=== WORK REQUEST ===
Would you retype, word for word, the line with "Given: Click the" and each line after it to the end of the entries below, leaving the pictures out?

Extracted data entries
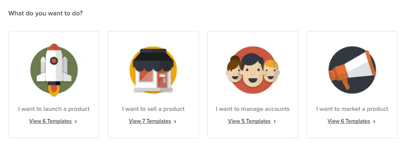
Task: Open View 6 Templates for launching a product
Action: (x=50, y=121)
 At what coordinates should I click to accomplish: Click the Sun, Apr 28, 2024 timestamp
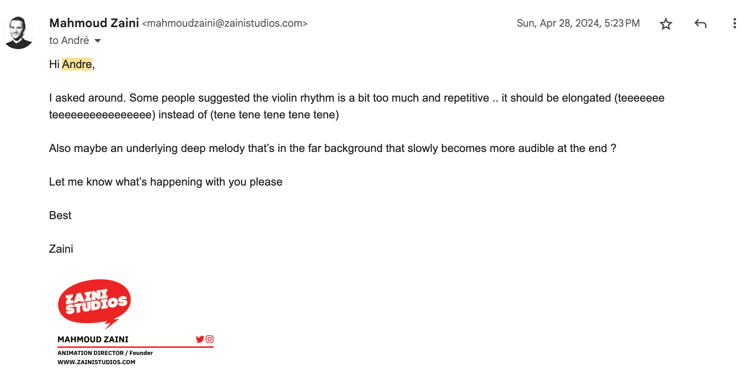pyautogui.click(x=578, y=23)
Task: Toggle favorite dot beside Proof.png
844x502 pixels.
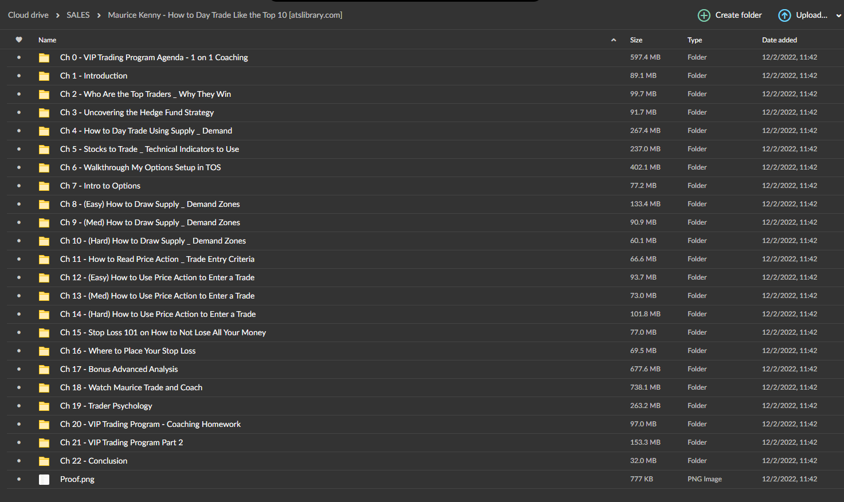Action: (x=19, y=479)
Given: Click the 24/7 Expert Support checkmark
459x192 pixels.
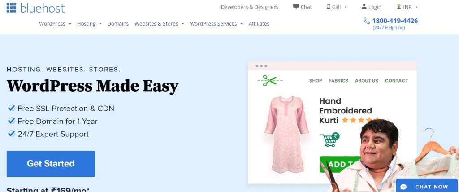Looking at the screenshot, I should [11, 134].
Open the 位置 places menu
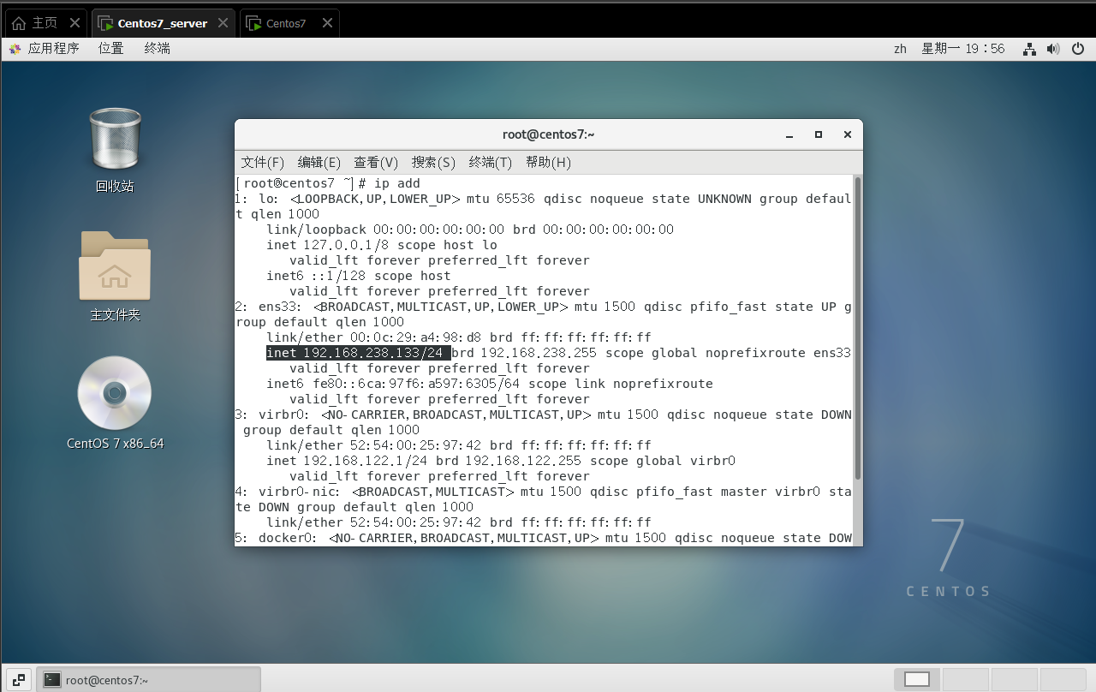 click(x=111, y=49)
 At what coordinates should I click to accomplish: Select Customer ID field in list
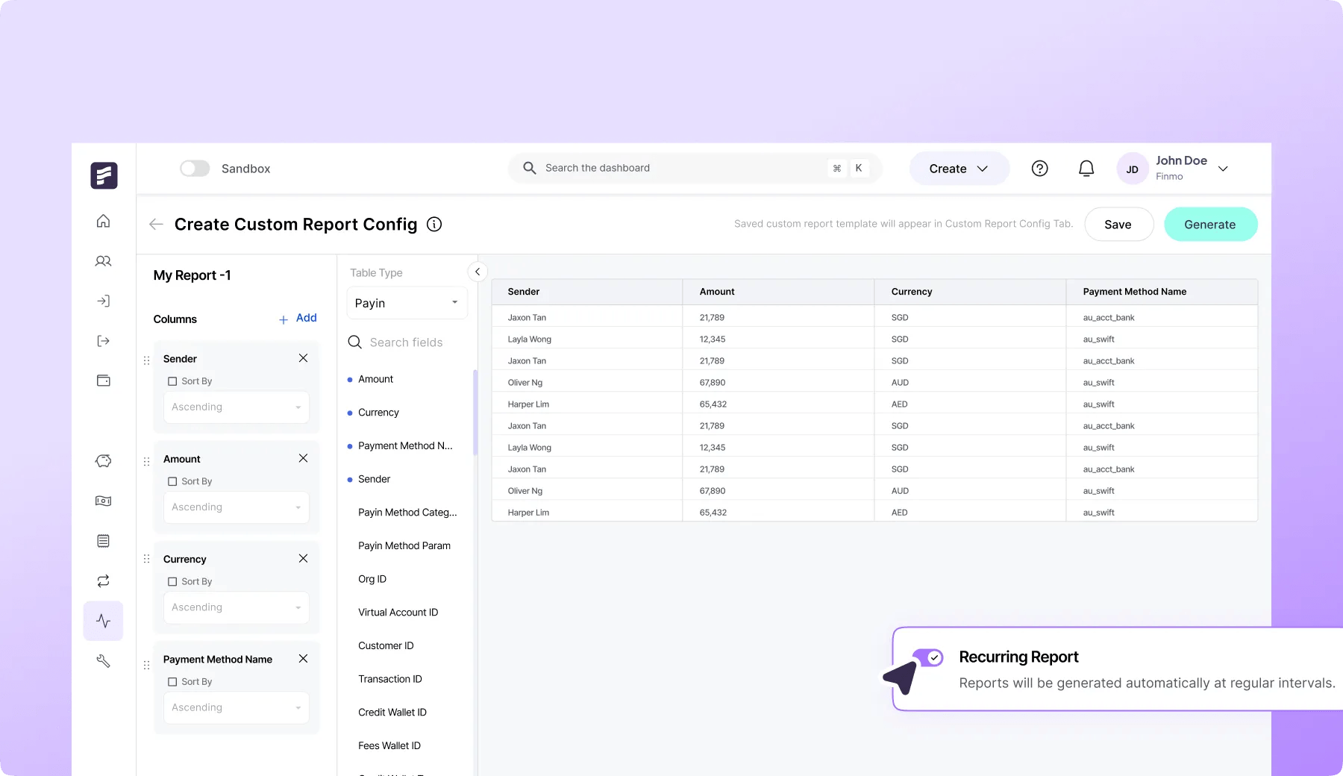(x=386, y=645)
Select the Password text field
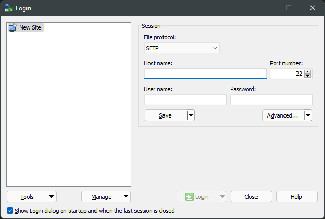Image resolution: width=325 pixels, height=219 pixels. click(271, 99)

=== OUTPUT FOR THIS EXERCISE ===
Given: Click the 24/7 Expert Support checkmark
459x192 pixels.
Looking at the screenshot, I should [11, 134].
Open the 位置 places menu
 click(x=111, y=49)
 At what coordinates should I click to accomplish: Select Customer ID field in list
(x=386, y=645)
Select the Password text field
Image resolution: width=325 pixels, height=219 pixels. click(271, 99)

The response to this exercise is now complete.